Everest Finance dévoile Sama Naffa, une épargne accessible dès 1 000 FCFA au Sénégal
Everest Finance a procédé, le jeudi 10 septembre à Dakar, au lancement officiel de Sama Naffa, sa plateforme d’épargne pensée comme un levier d’inclusion financière. L’objectif affiché : drainer l’épargne des ménages sénégalais à grande échelle. Avec un ticket d’entrée fixé à 1 000 FCFA (environ 1,77 dollar), l’établissement veut séduire une clientèle longtemps tenue à l’écart des banques traditionnelles. Ce positionnement intervient dans un contexte où les mécanismes d’épargne collective, au premier rang desquels les tontines, structurent encore lourdement les choix financiers des foyers.
Un dispositif hybride mêlant digital et agents de terrain
Sama Naffa s’appuie sur une combinaison de services numériques et d’un maillage physique. Des agents de proximité ont pour mission d’accompagner les souscripteurs lors de l’ouverture de compte et de les aider à s’approprier l’outil, notamment ceux qui maîtrisent mal les applications bancaires mobiles. Cette approche mixte vise à contourner les écueils des solutions 100 % digitales en Afrique de l’Ouest, où la fracture numérique continue de freiner l’adhésion en dehors des grands centres urbains.
Le nom choisi, qui renvoie en wolof à l’idée de bourse ou de cagnotte personnelle, inscrit le produit dans un référentiel culturel connu. Ce parti pris marketing n’est pas fortuit : Everest Finance cherche à se démarquer des offres bancaires classiques en s’appuyant sur les pratiques d’épargne informelle, tout en offrant les garanties d’un opérateur agréé. Une stratégie que l’on retrouve chez d’autres acteurs de la microfinance et de la fintech régionale, qui parient sur l’adaptation linguistique et culturelle de leurs services pour élargir leur audience.
Au Sénégal, la tontine demeure un pilier de l’épargne
La mobilisation de l’épargne des ménages reste un défi structurel au Sénégal. Une fraction importante des flux financiers circule via des canaux communautaires informels, échappant aux statistiques et au financement de l’économie formelle. Les autorités monétaires régionales, notamment la Banque centrale des États de l’Afrique de l’Ouest (BCEAO), encouragent depuis plusieurs années le retour de ces ressources vers des circuits régulés, condition sine qua non d’un approfondissement du système financier de l’Union économique et monétaire ouest-africaine (UEMOA).

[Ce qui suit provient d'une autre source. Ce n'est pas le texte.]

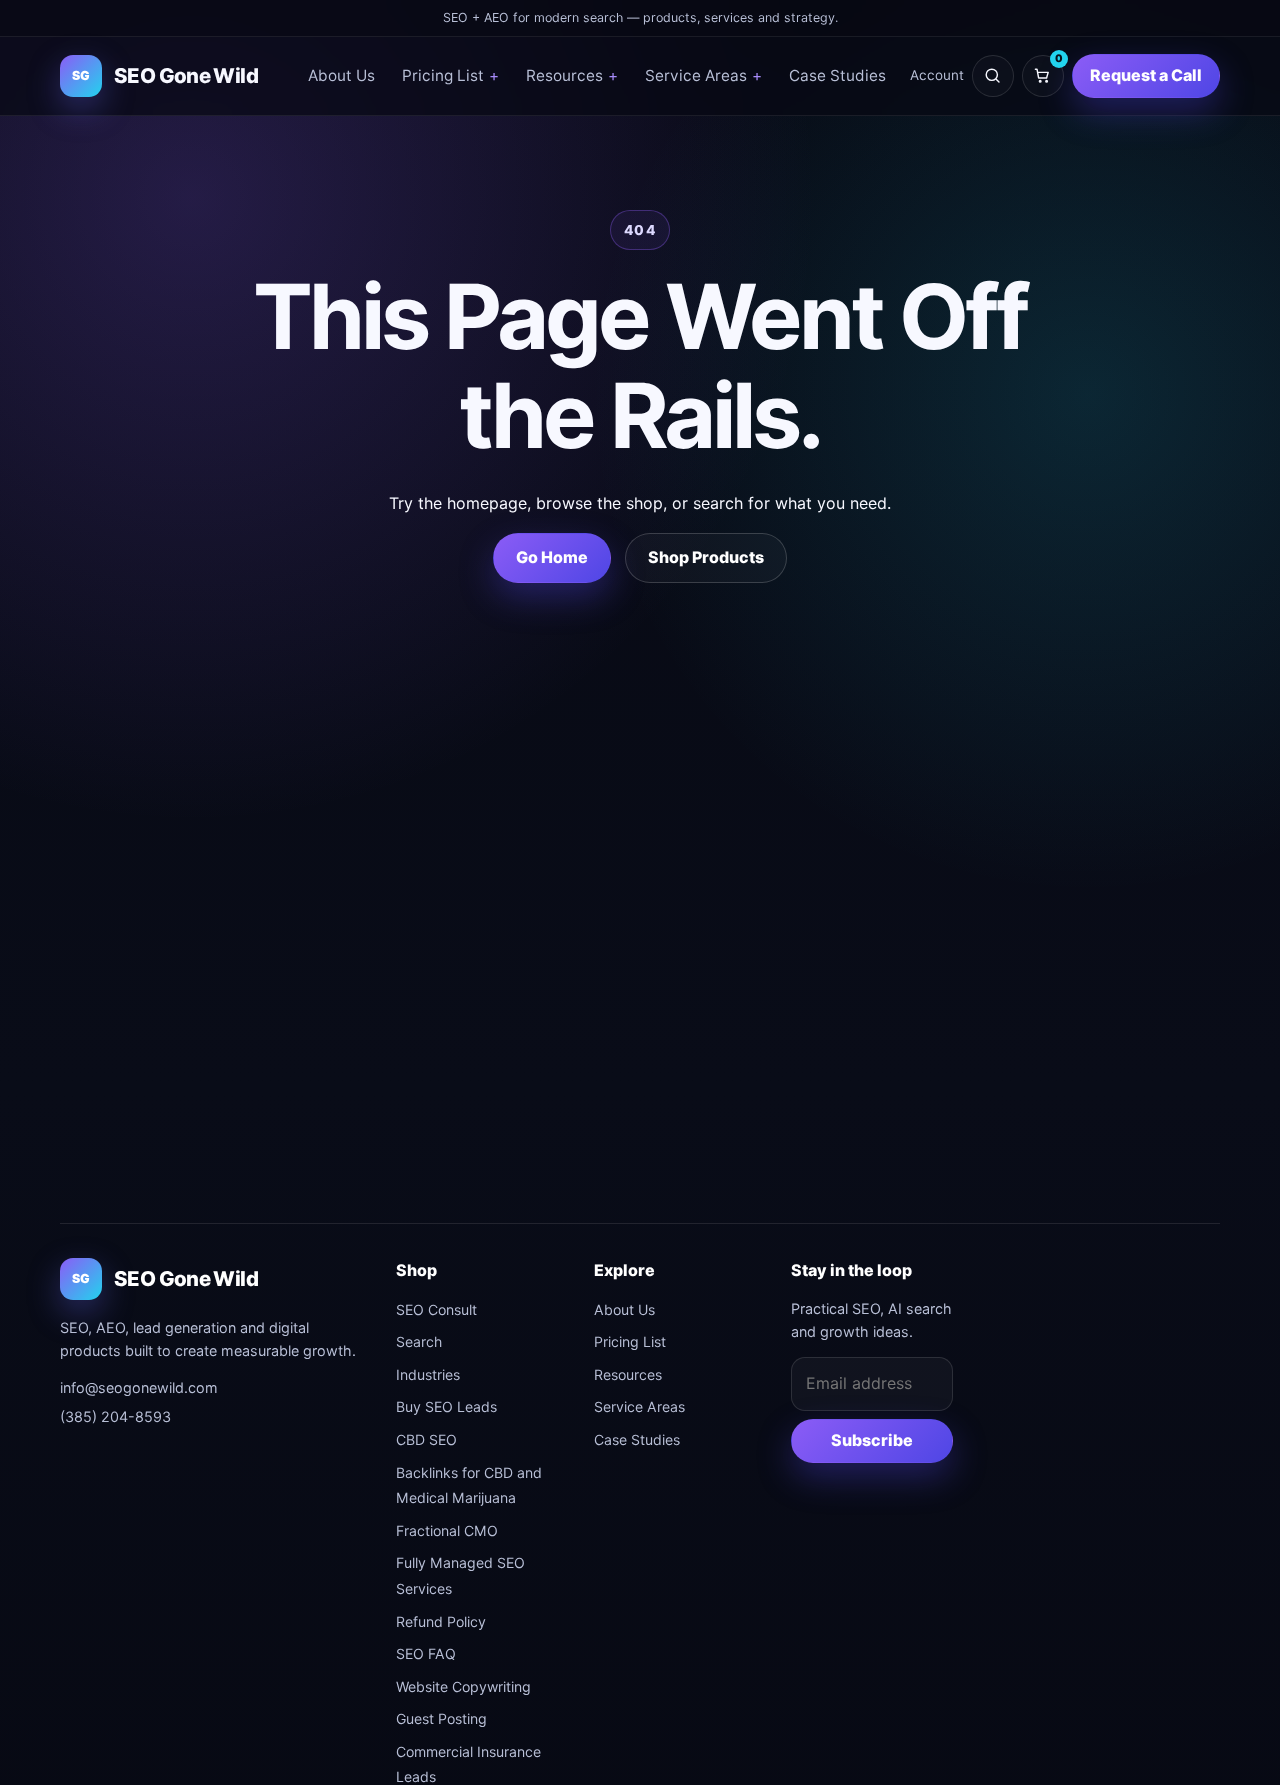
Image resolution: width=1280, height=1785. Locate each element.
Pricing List (450, 75)
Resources (572, 75)
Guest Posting (441, 1718)
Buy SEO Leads (446, 1406)
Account (937, 75)
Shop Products (706, 557)
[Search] (993, 76)
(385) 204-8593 (115, 1416)
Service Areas (703, 75)
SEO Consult (436, 1309)
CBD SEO (426, 1439)
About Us (341, 75)
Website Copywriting (463, 1686)
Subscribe (872, 1440)
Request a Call (1146, 75)
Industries (428, 1374)
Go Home (552, 557)
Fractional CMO (447, 1530)
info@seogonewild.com (139, 1387)
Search (419, 1341)
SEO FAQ (426, 1653)
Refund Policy (441, 1621)
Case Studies (837, 75)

Dans ce contexte, un produit à faible ticket d’entrée vise directement les populations non bancarisées ou sous-bancarisées : travailleurs de l’informel, jeunes, femmes actives dans le petit commerce. La concurrence pour la collecte s’accentue avec la montée du mobile money porté par les opérateurs télécoms et la diversification des institutions de microfinance déjà bien implantées dans le pays.

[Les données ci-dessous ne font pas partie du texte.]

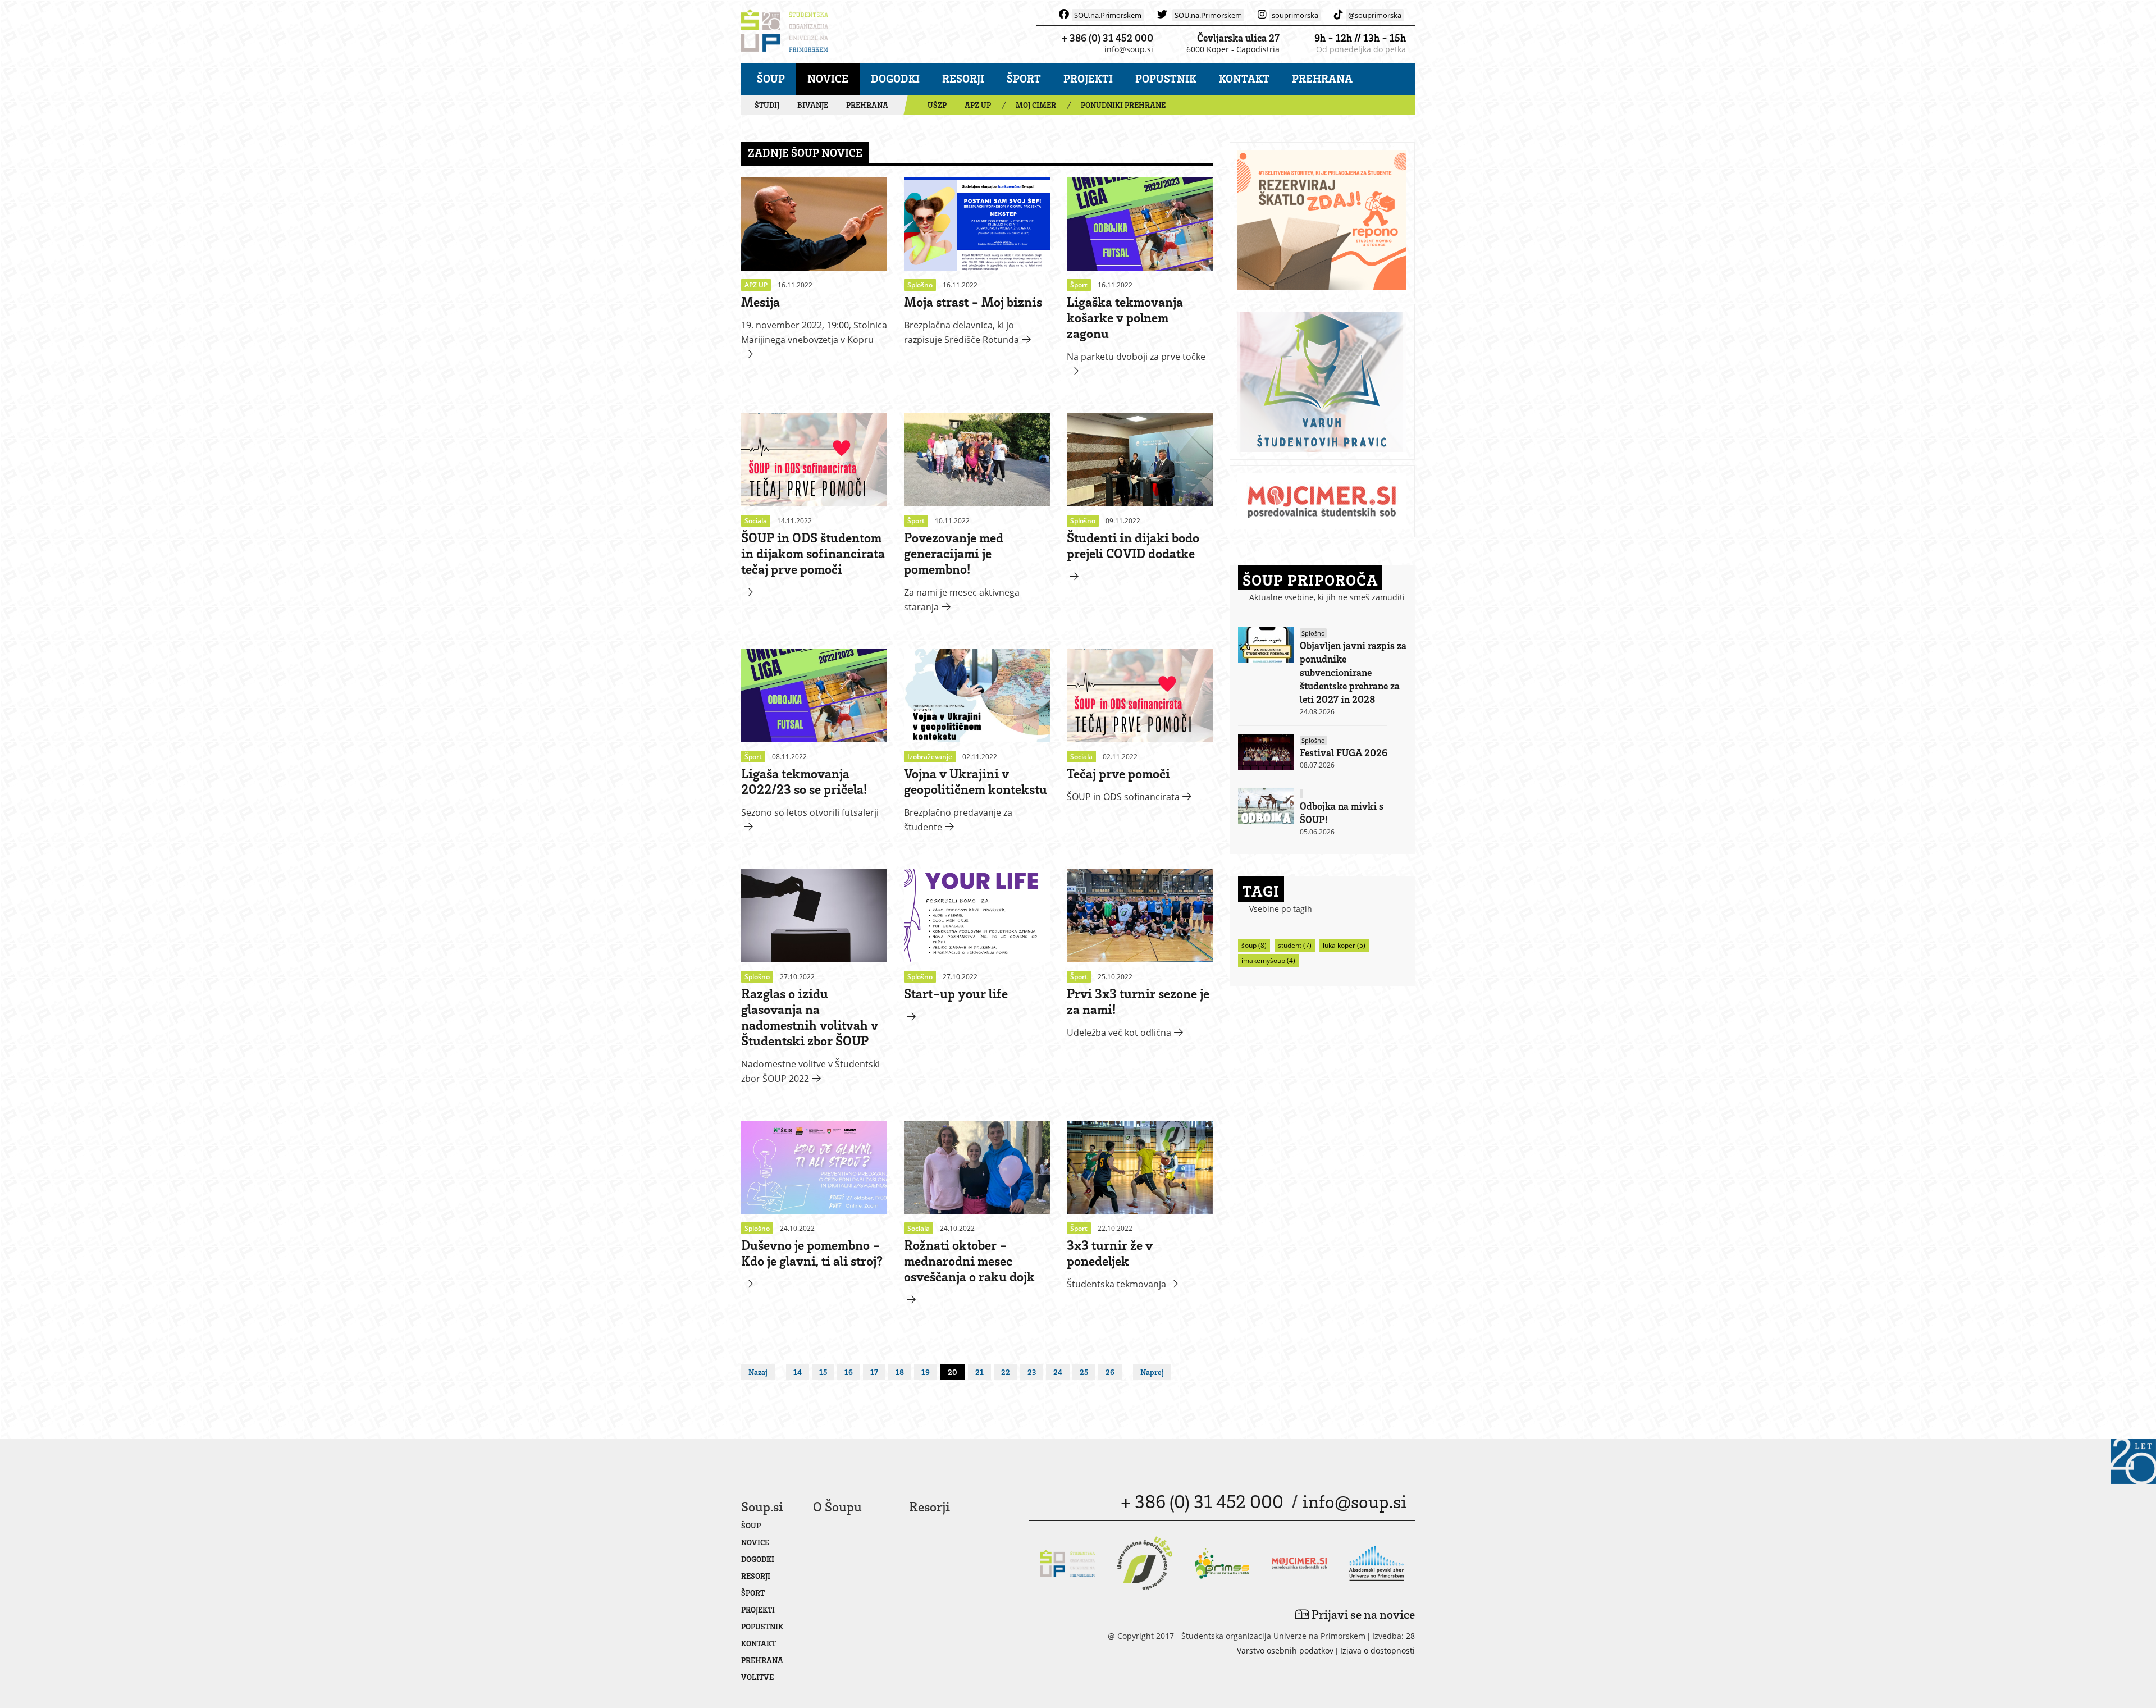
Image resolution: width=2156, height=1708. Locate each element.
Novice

Un déploiement par étapes hors de Dakar
Everest Finance annonce une extension progressive en dehors de la capitale. Cette prudence géographique découle des contraintes logistiques liées au modèle d’agents de proximité, dont la rentabilité dépend de la densité du réseau et du volume moyen collecté par point. La réussite de Sama Naffa reposera sur sa capacité à transformer des habitudes d’épargne existantes en dépôts formels, sans sacrifier la flexibilité qu’offrent les circuits communautaires.

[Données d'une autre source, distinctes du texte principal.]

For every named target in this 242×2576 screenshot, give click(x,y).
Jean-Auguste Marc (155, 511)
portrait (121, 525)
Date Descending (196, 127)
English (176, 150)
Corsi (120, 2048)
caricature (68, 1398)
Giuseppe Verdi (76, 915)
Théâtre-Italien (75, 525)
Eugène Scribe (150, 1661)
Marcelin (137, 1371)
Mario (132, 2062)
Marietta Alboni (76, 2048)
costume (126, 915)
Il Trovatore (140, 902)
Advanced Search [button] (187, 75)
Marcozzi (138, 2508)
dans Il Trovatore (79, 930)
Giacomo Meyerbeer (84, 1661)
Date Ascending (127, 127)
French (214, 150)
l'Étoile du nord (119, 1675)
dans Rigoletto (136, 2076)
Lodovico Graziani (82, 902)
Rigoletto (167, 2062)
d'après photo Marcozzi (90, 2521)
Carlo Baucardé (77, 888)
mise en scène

L’enjeu dépasse la seule performance commerciale de l’établissement. En captant l’épargne populaire, ce type de plateforme contribue à alimenter le crédit à l’économie et à améliorer les indicateurs d’inclusion financière suivis par les régulateurs régionaux. Il reste à prouver, dans la durée, que le modèle hybride tient ses promesses face à des utilisateurs attentifs aux frais et à la disponibilité immédiate de leurs fonds. La montée en charge des prochains mois donnera un premier aperçu de l’appétence du marché pour une épargne formalisée à petits pas. Everest Finance prévoit de poursuivre le déploiement du dispositif au-delà de Dakar dans les phases à venir.